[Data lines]
§
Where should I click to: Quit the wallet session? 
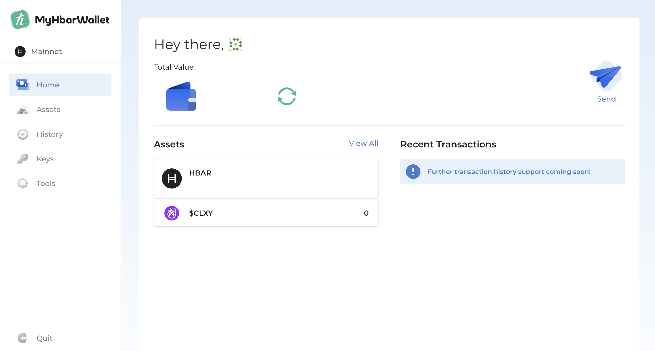coord(44,338)
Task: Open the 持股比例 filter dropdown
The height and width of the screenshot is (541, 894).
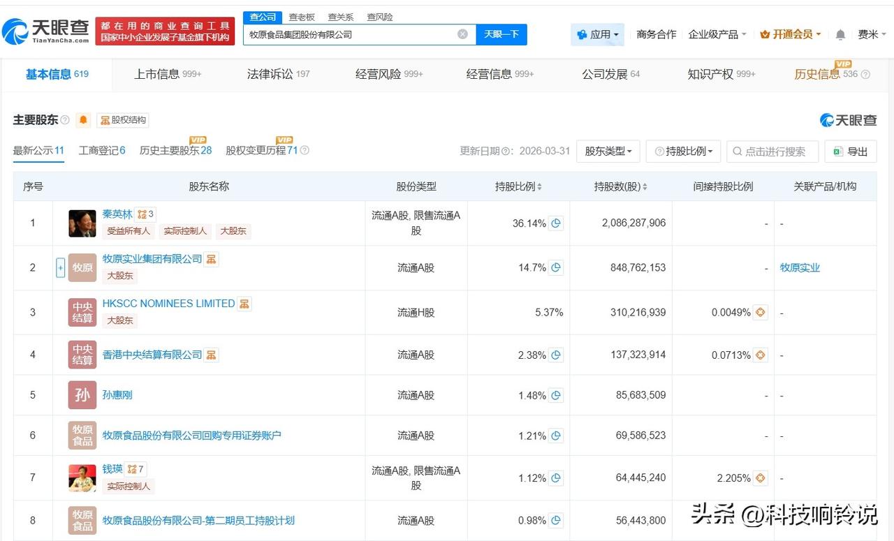Action: click(683, 151)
§
Reproduce all of the items above word for word, omitting the pictures.

Where should I click to: Quit the wallet session? 
coord(44,338)
Task: Open the 持股比例 filter dropdown
The height and width of the screenshot is (541, 894).
Action: click(683, 151)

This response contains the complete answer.